Whether I should fall back farther or not was now a matter for little choice. If I retreated with tired, half-starved men and no rum for refreshment, De Villiers’s large, well-fed force and quick-footed Indians would surely overtake us, and we should have to meet superiour numbers without being intrenched. If Captain Mackay and his men, in my absence, had done anything to complete my fort, I should have fared better. Meanwhile we might be aided with men from Winchester, or, at least, be provisioned. I said nothing to the South Carolina officer of his neglect, for that would do no good, and I desired when it came to fighting he should be in a good humour.

News seemed to fly through the forests as if the birds carried it, and I was not surprised to learn before I got to the fort that the Half-King and nearly all his warriors had stolen away. He was out of humour with the officers I had left in charge and said no one consulted him. I think he desired to escape a superiour force and to assure the safety of his squaws and papooses, whom I was not ill pleased to be rid of, but not of the warriors.

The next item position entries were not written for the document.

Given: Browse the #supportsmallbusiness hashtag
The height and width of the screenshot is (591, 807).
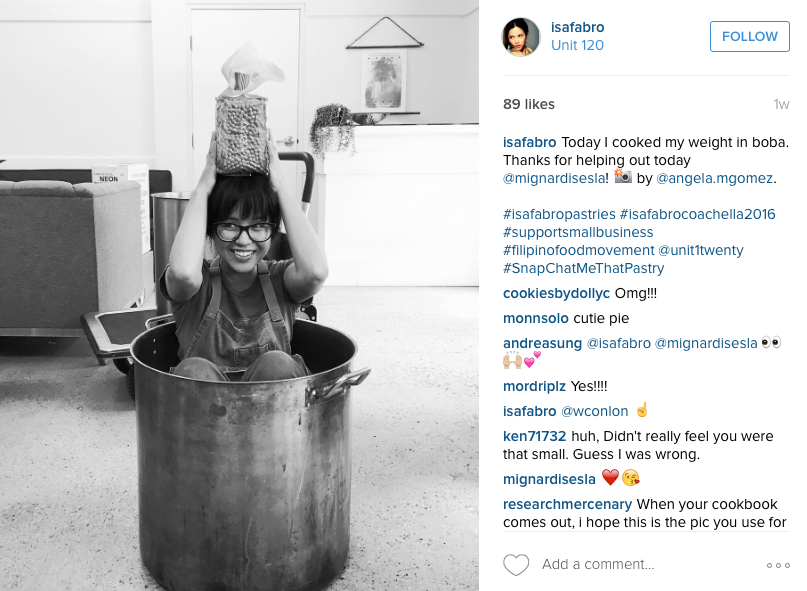Looking at the screenshot, I should pyautogui.click(x=578, y=232).
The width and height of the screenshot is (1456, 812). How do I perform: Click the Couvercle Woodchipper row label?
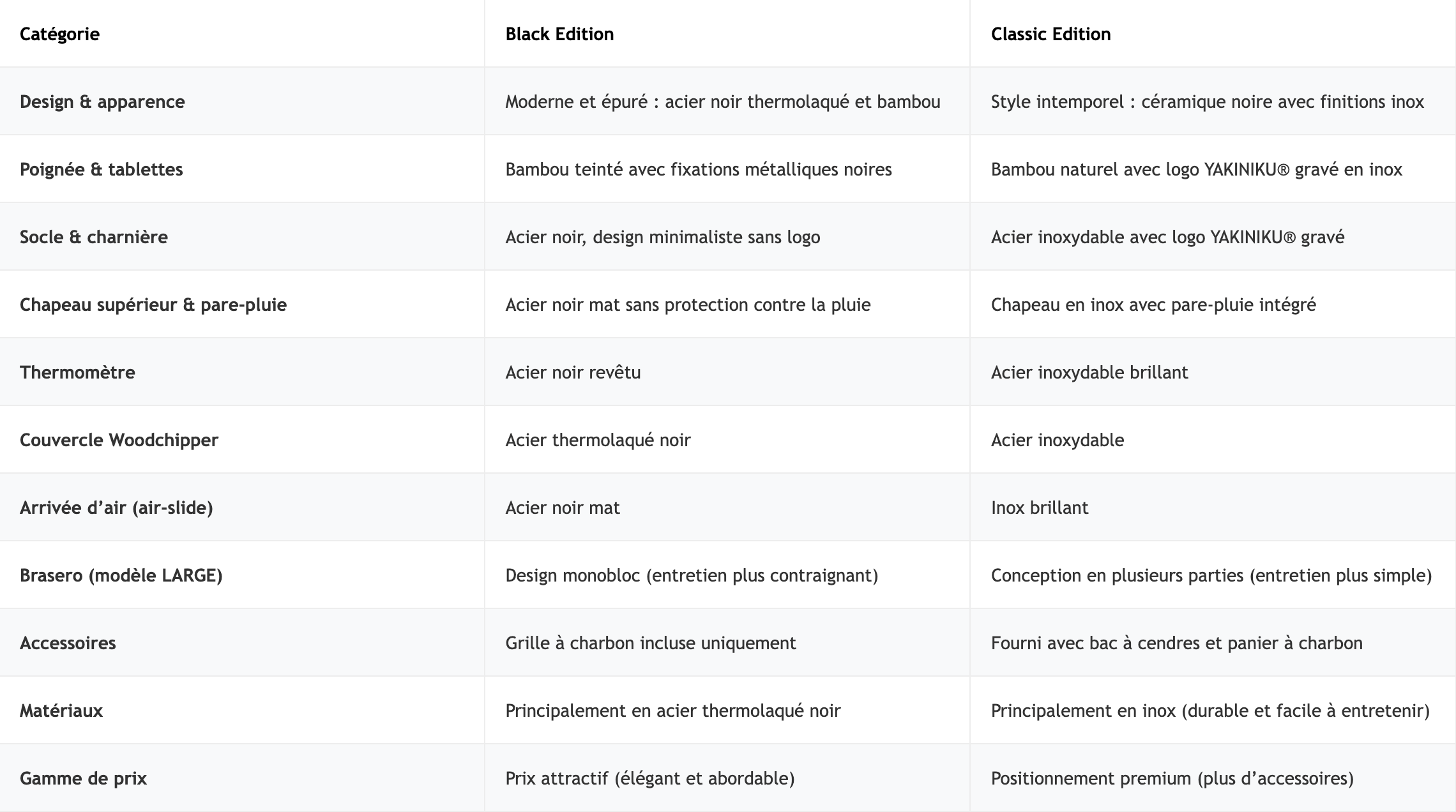click(x=119, y=440)
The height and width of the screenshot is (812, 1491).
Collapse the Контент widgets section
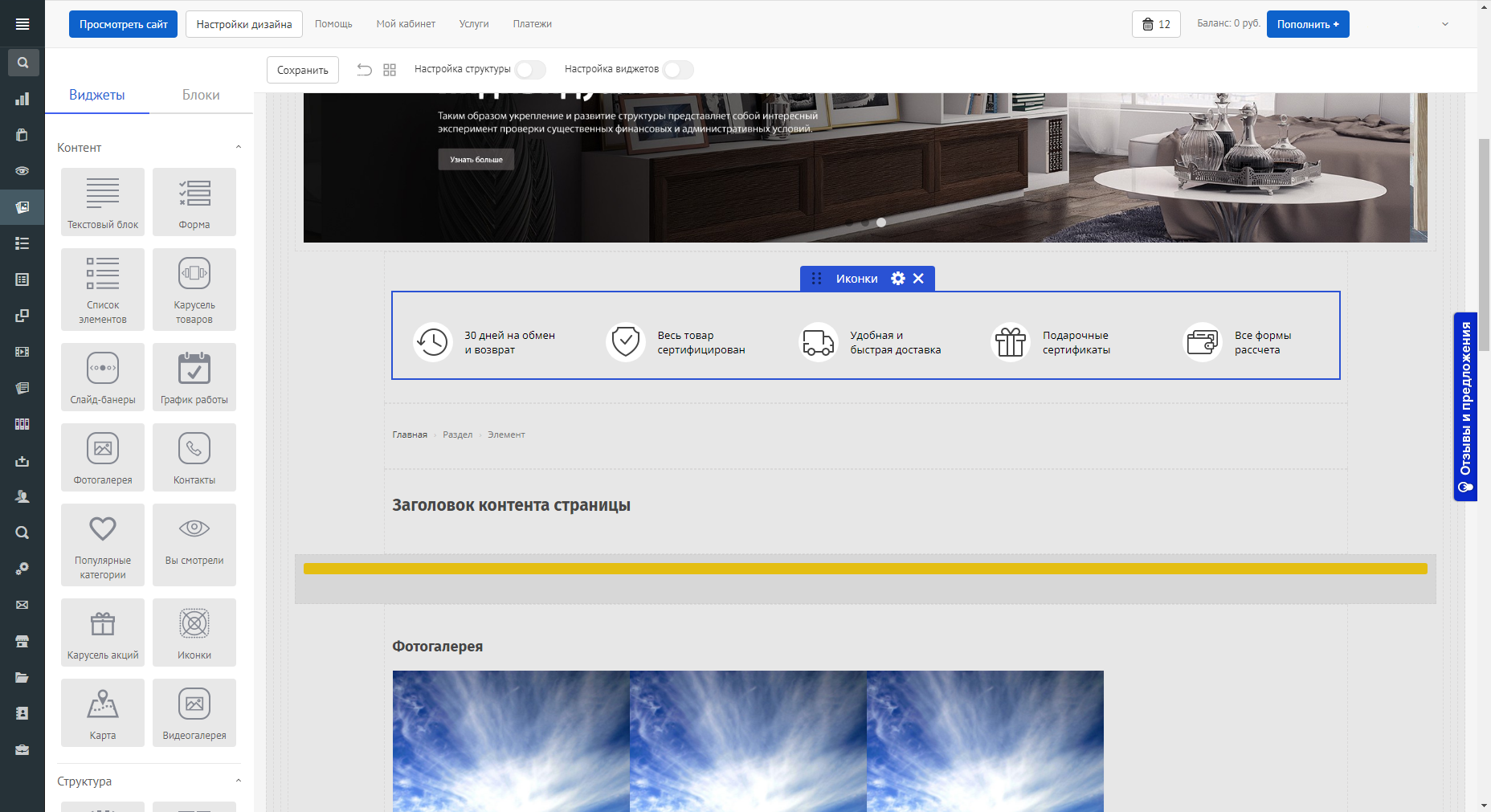coord(238,146)
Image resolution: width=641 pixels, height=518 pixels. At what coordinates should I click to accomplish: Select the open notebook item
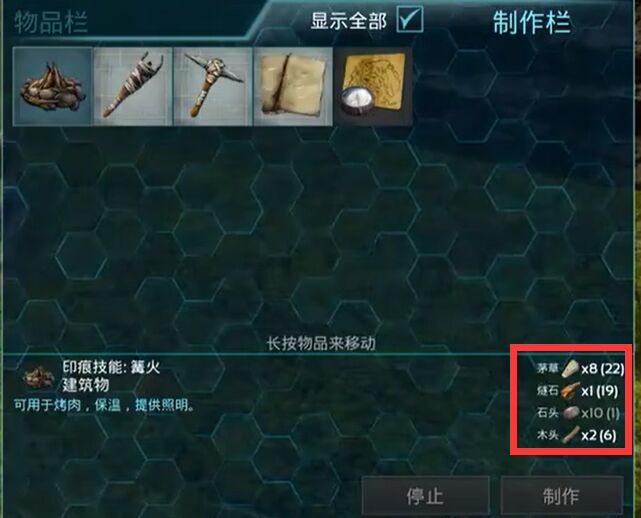tap(293, 86)
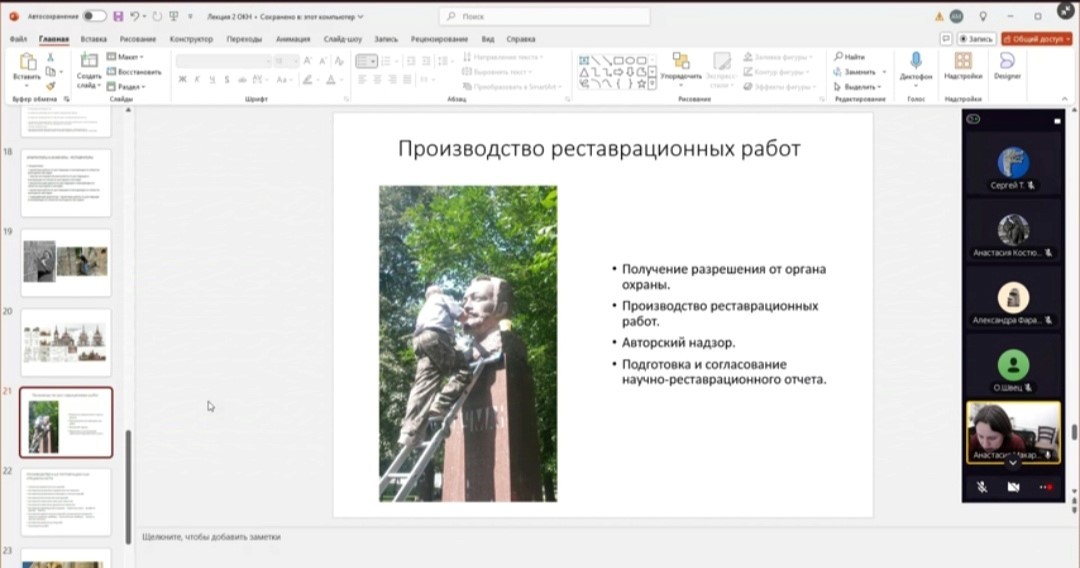The width and height of the screenshot is (1080, 568).
Task: Open the comments pane icon
Action: (945, 39)
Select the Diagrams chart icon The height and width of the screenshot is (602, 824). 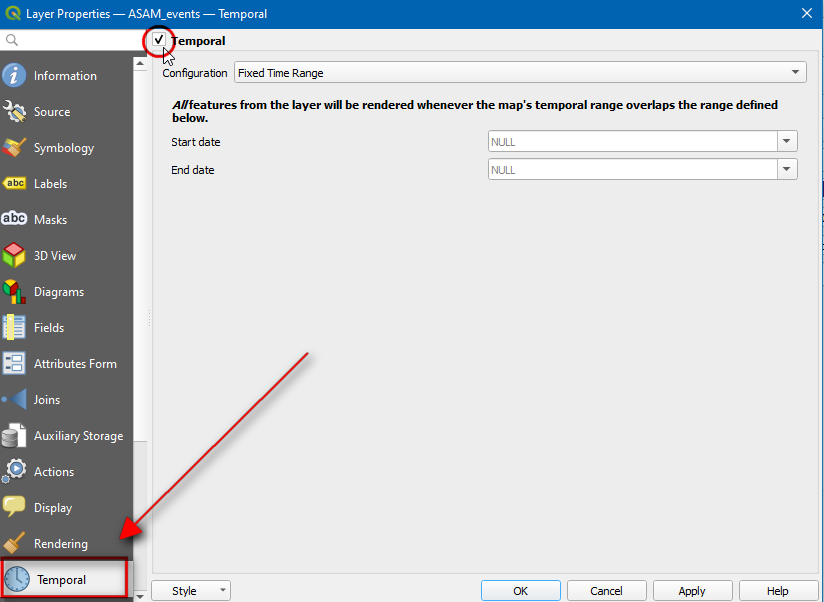pos(15,292)
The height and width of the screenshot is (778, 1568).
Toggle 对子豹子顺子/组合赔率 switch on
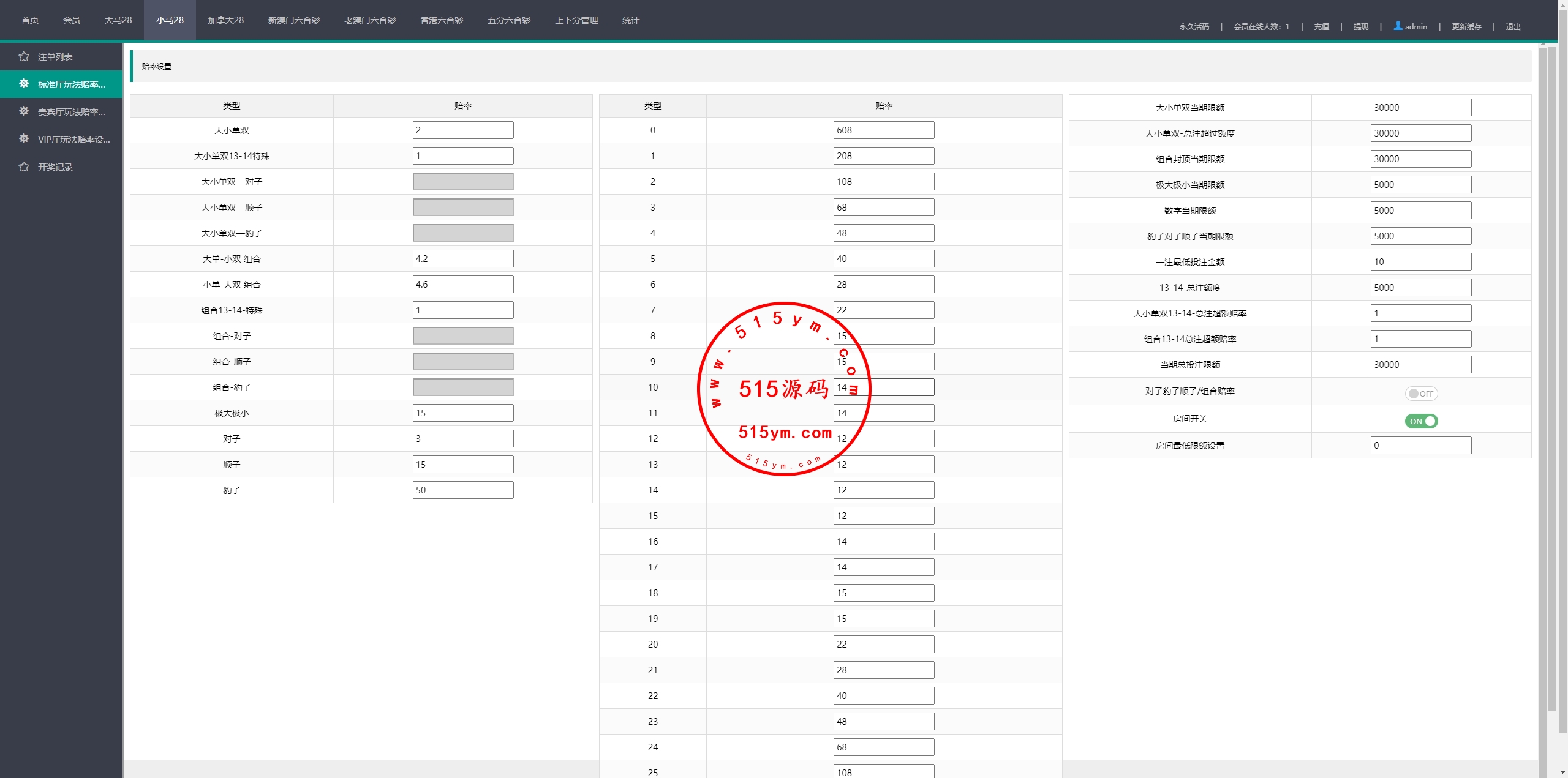point(1421,394)
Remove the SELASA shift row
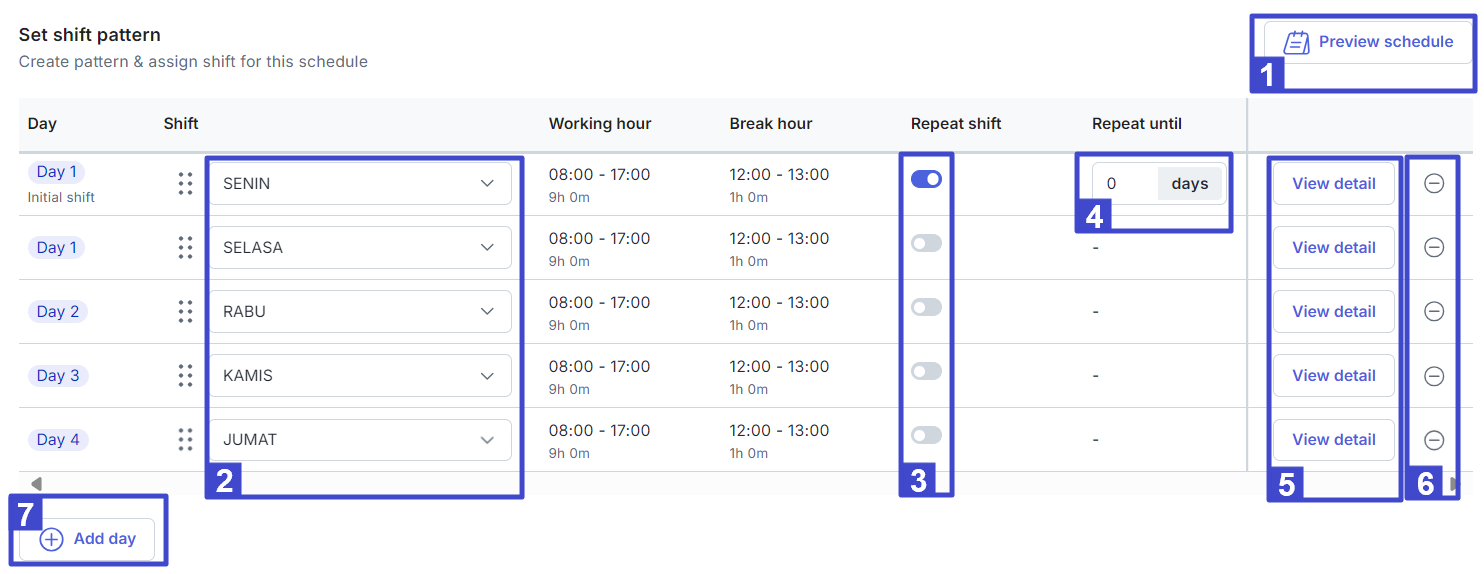The width and height of the screenshot is (1484, 574). coord(1433,247)
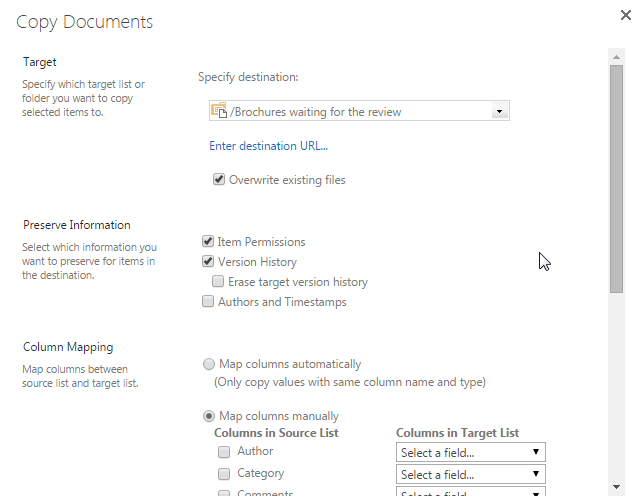638x504 pixels.
Task: Toggle the Item Permissions checkbox
Action: pyautogui.click(x=208, y=241)
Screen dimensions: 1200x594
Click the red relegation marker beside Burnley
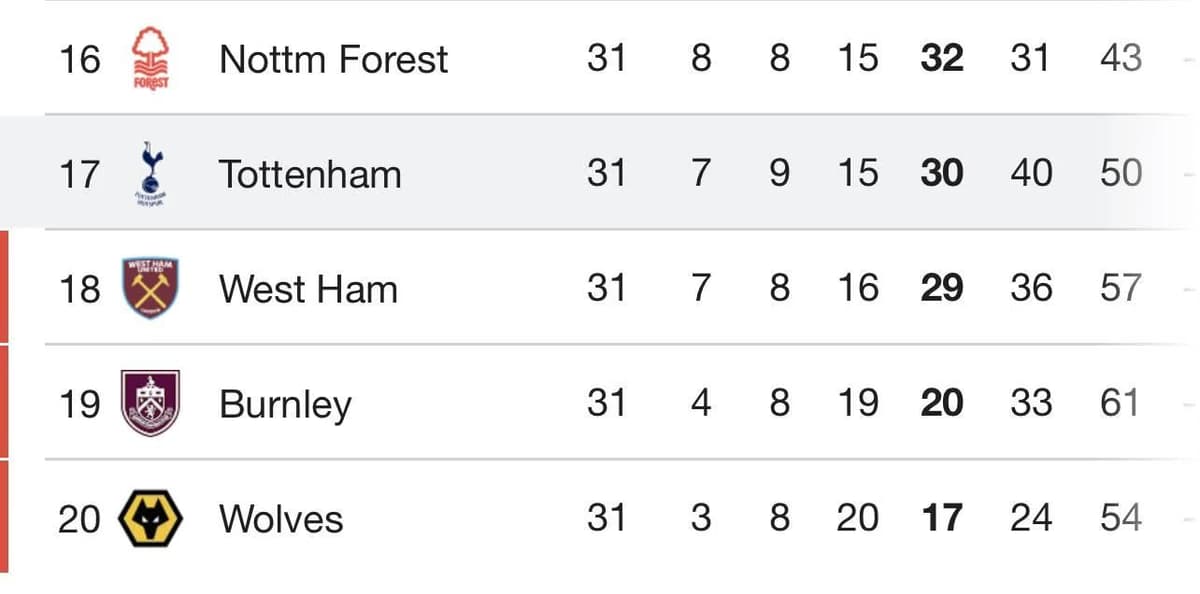coord(4,403)
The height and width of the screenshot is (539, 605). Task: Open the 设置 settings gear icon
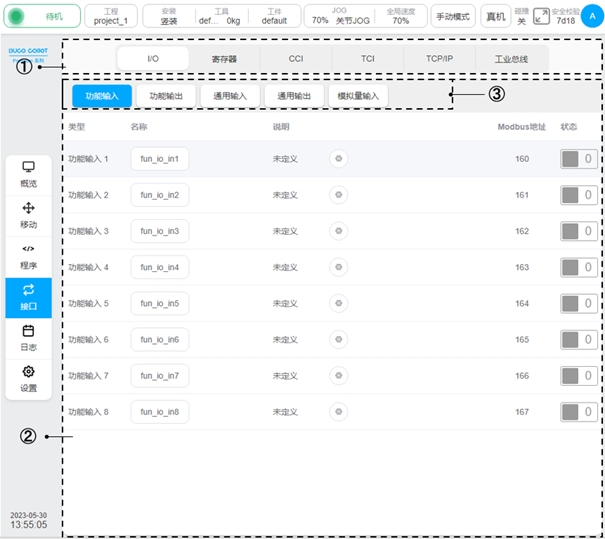28,378
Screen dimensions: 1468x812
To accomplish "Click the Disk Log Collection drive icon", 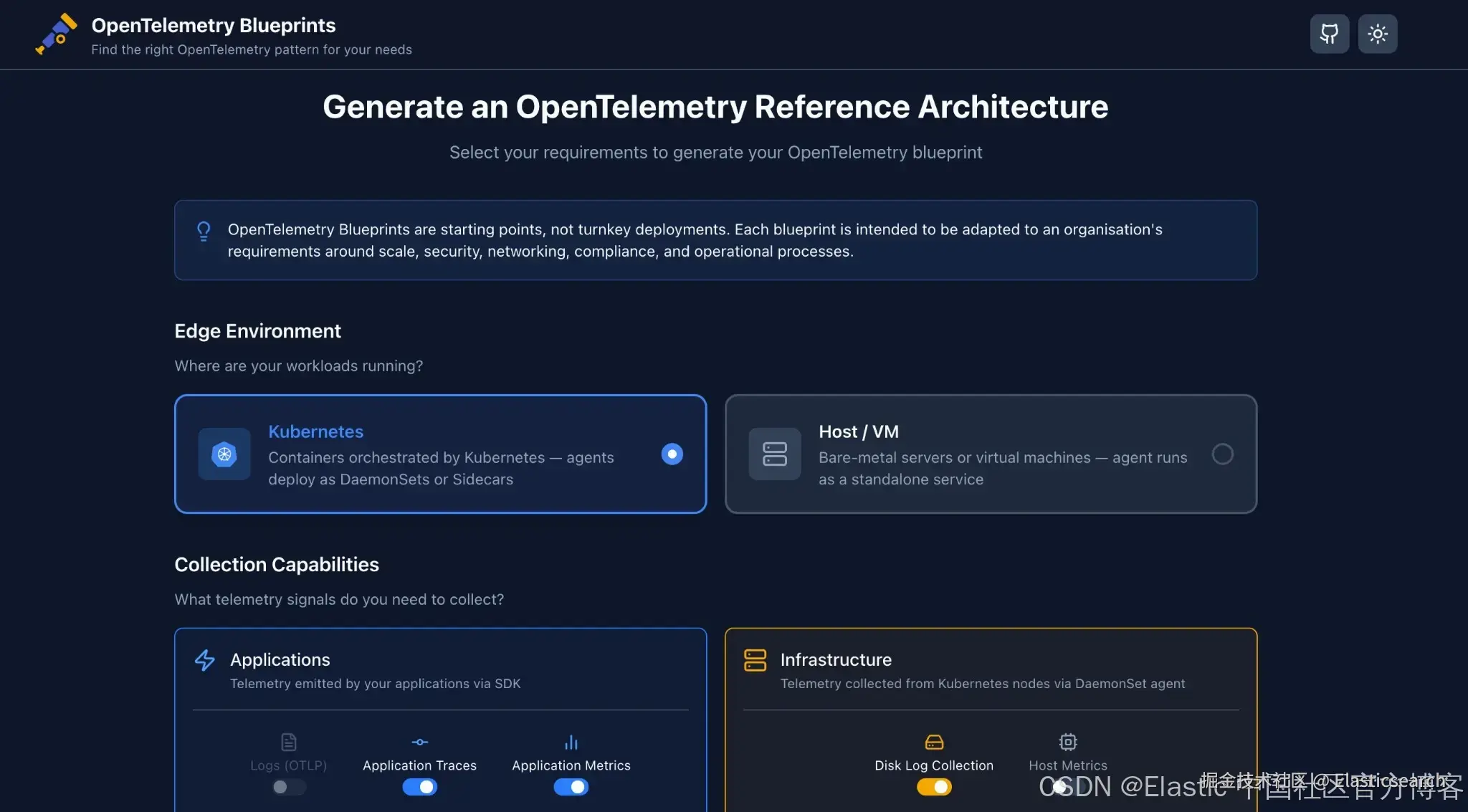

After my men were fed, Captain Stobo, Adjutant Muse, Captain Stephen, and I took off our coats and went to work to help with axes, Dr. Craik very merry and cheering the poor fellows, who were worn out with work.

We raised the log shelter a log higher, and dug our ditch deeper, and, had we had more time, had done better to have enlarged the fort, for it was quite too small for the force.

XXVII

On the evening of July 2, I went over the place with Captain Stobo. We were in the middle of a grassy meadow about two hundred and fifty yards wide, and no wood nearer than sixty yards. Stobo would have had us cut down the nearer trees, but the rangers could work no more. As to men, I had enough, if I had been supplied with ammunition and food.

The next day being the 3d, this was tried—I mean the clearing away of trees; but about half-past ten I heard a shot in the woods on that side where the ground rises, and at once all the men hurried in, as was beforehand agreed, and a sentry ran limping out of the woods, wounded. Next came our scouts in haste to say the French and Indians, a great force, were a mile away, eight hundred it was thought. At eleven I saw them in the forest on the nearest rise of ground, well under cover. I left Captain Mackay in the fort, and set my rangers in the ditch, fairly covered by the earth cast up in the digging of it, hoping the enemy would make an assault. But they kept in the woods and fired incessantly. About 4 P.M. it came on to rain very heavy, with thunder and lightning. So great was the downfall that the water flowing into the ditch half filled it, and the pans and primings of the muskets got wetted, and our fire fell off. Seeing this, I drew the men within the palisadoes and the log fort, where they were favourably disposed to resist an attack, for which the enemy seemed to have no stomach. This was near about 5 P.M., and soon, to my dismay, shots began to fall among us from the Indians, who climbed the trees and thus had us at an advantage.

Many men began to drop, and De Peyronney, a Huguenot captain, was badly wounded, while our own shooting, because of the torrent of rain, was much slackened, and at dusk our ammunition nearly all used. Twelve men were killed and forty-three wounded out of the three hundred rangers, but how many out of the Independent company I do not know, nor was the loss of the enemy ever ascertained.